Not that Daniele had been underestimating the task. Some of the finest minds in the world, men whose achievements dwarfed anything he had ever accomplished, had spent years puzzling at the P=NP conundrum. Most had concluded it was impossible. But he found himself inexorably drawn to it, all the same.

It was also true, as the professor had written, that many mathematicians believed a world in which P equalled NP would be a world that had lost some of its wonder. It would be a world in which breakthroughs such as Einstein's E=MC
2
or Newton's law of gravitational force would be generated not by once-in-a-generation flashes of inspiration but by computers, patiently scanning the furthest corners of mathematical notation, crunching numbers and sieving the resultant torrent of integers like a probe trawling through deep space.

But in such a world, Daniele believed, he would have a place. He knew that other people saw him as strange: his disfigured face, the legacy of his kidnap as a child, when the kidnappers had cut off his ears and nose in order to pressure his parents into paying the ransom, would have been reason enough for that. What few realised was that he saw them as equally incomprehensible. Perhaps in a world where P=NP, a world without ambiguity, the anxiety he felt whenever he tried to fathom out others would finally disappear.

He sighed, and picked up a piece of paper that was lying next to the computer. It was a letter from his guardian, Ian
Gilroy, requesting that Daniele vacate Palazzo Barbo in order for essential repairs to be carried out. The masonry in the lowest storey, the part that was regularly flooded by Venice's rising tides, had been eroded further by a leaking septic tank. Daniele wasn't surprised: it stank of fetid sewage and crumbling stone down there. You could see the damp slowly creeping up the walls, and many of the stone pillars which supported the higher storeys were soft to the touch.

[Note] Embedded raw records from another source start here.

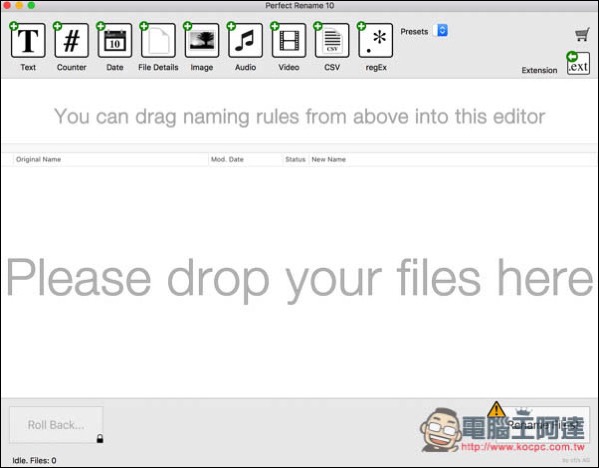This screenshot has height=468, width=599.
Task: Open the Presets dropdown
Action: tap(442, 30)
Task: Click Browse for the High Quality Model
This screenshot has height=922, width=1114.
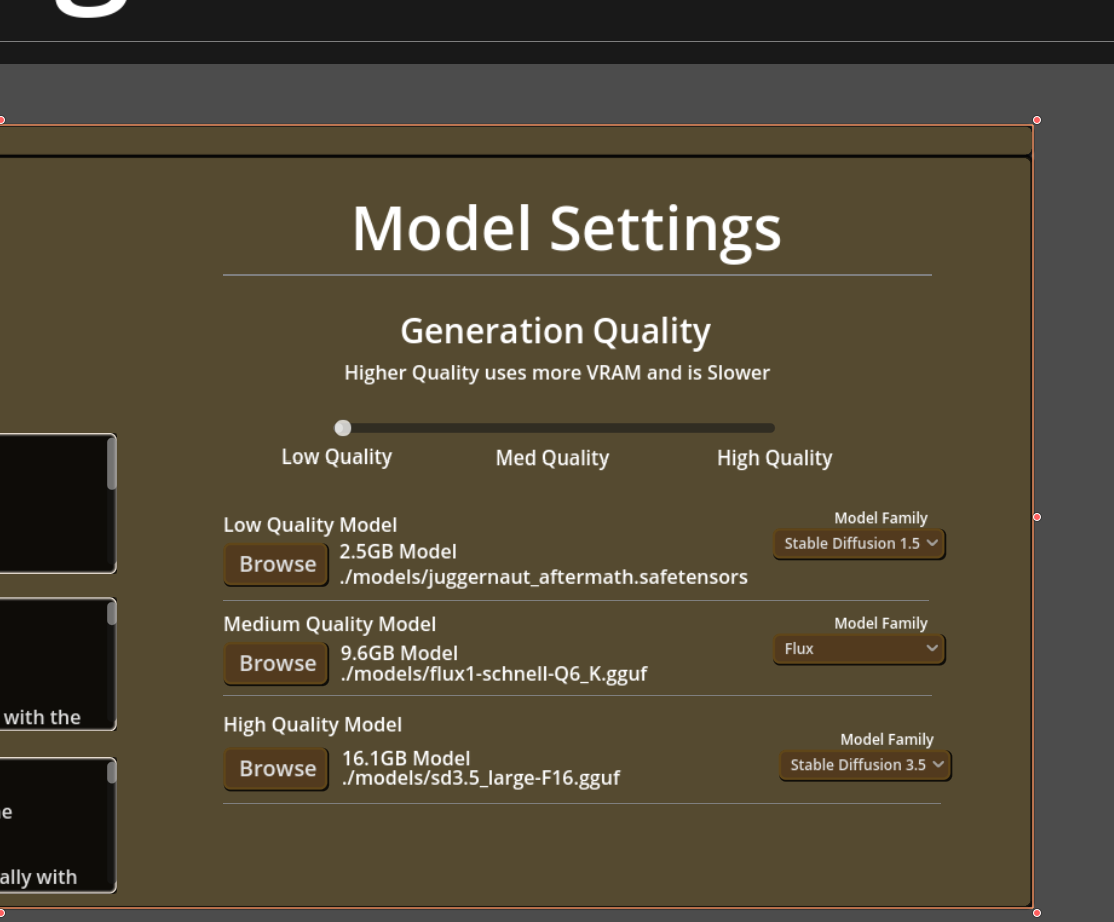Action: coord(277,769)
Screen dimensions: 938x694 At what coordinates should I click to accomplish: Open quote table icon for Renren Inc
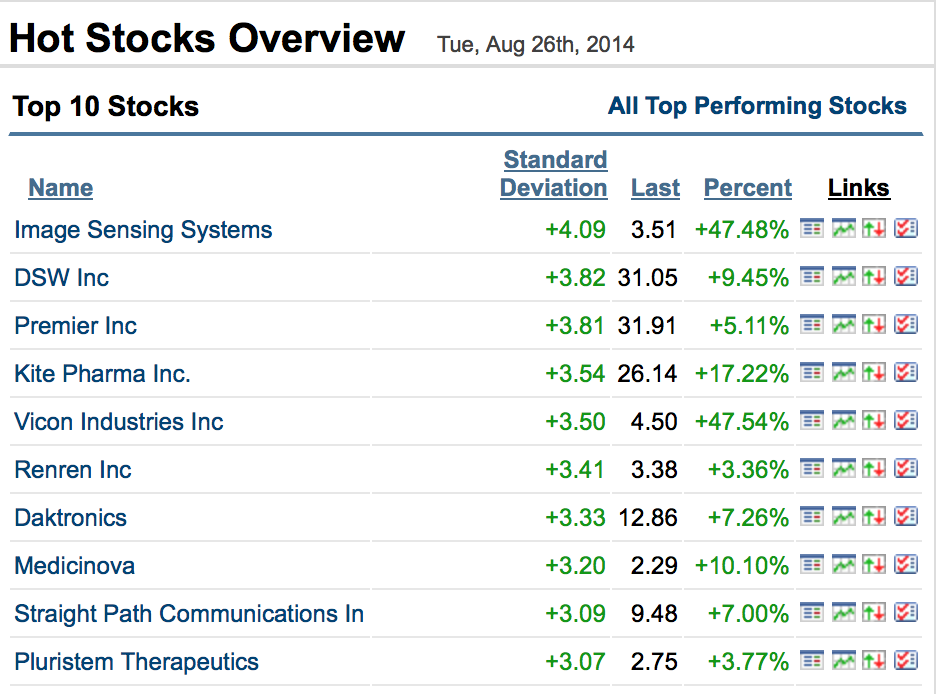click(812, 468)
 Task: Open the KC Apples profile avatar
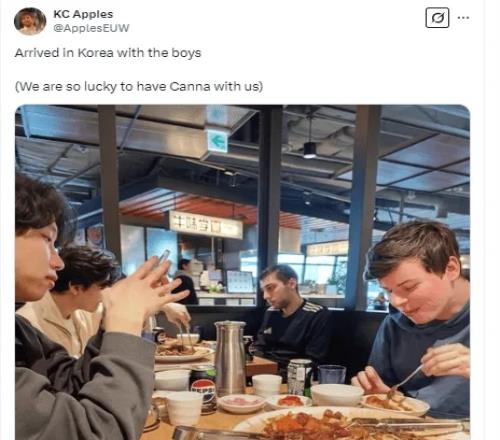[30, 21]
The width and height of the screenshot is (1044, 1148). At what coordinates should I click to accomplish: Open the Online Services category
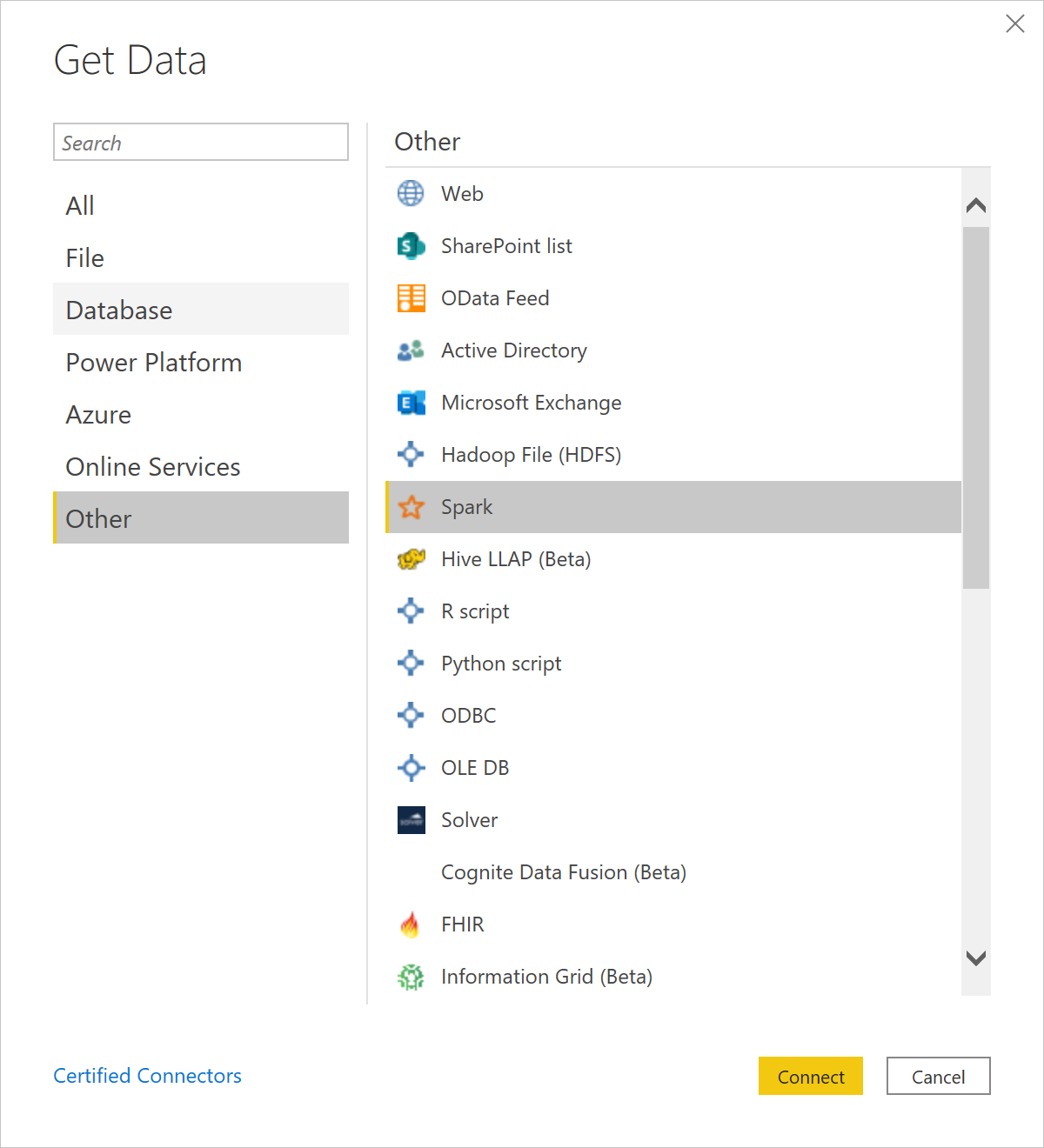(201, 466)
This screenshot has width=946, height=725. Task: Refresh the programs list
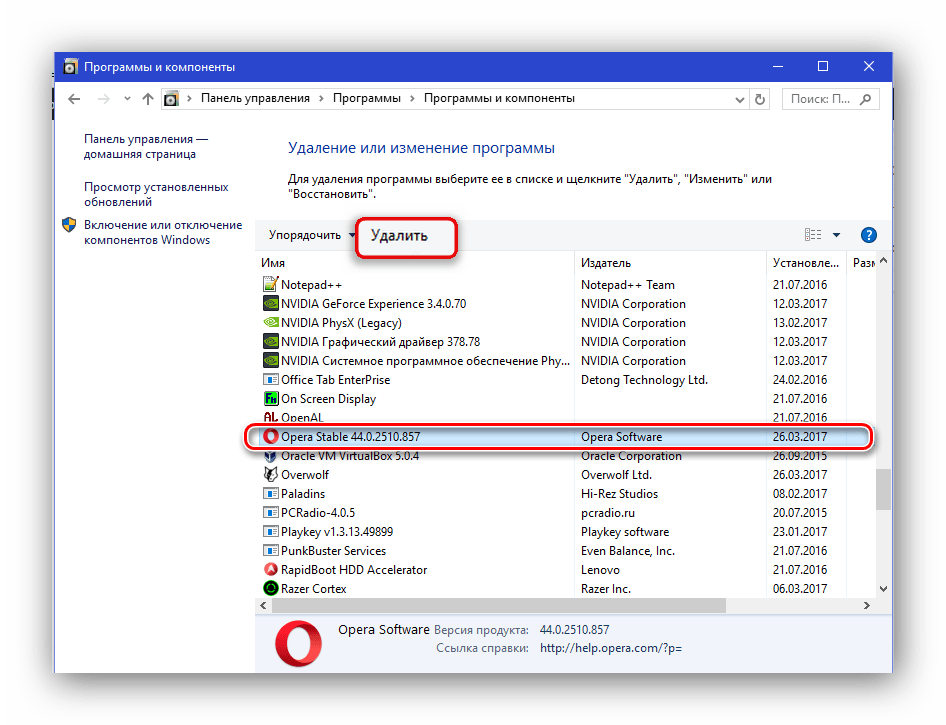click(761, 99)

Following an engineer's assessment, the letter said, it had been decided that the only solution was to slice the whole palace open at the waterline, hydraulically raise it by several metres, and create new foundations. It would cost millions and take years. During that time, the
palazzo
would be uninhabitable.

If Daniele had sold Carnivia to the highest bidder, he could have paid for the repairs out of the small change. But he would still have had to move out while the work was done.

He let the letter drop to the floor. He intended to go on ignoring its contents for as long as possible.